Karya keselamatan Kristus patut untuk
diwartakan ke segala penjuru dunia oleh siapa saja yang sudah menerima
keselamatan tsb. Yesus Kristus pun
tidak secara spesifik
menyebutkan, hanya para Hamba Tuhan, atau pemimpin gereja, penginjil yang harus
kabarkan Injil, tetapi menjadi tanggung jawab kita semua orang Kristen,
sekalipun kita hanyalah warga awam.
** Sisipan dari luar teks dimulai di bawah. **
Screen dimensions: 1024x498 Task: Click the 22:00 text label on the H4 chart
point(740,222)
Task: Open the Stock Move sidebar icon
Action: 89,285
Bahkan sekalipun kita tidak memiliki pengetahuan teologi sekaliber pendeta atau pastor,
namun hidup sehari-hari kita yang sudah diubahkan Kristus, itulah teologia yang
sebenarnya yang justru mudah dilihat oleh orang-orang belum percaya di
lingkungan sekitar
kita tinggal.
Sayangnya situasi di gereja kadang belum bisa memenuhi kebutuhan kita.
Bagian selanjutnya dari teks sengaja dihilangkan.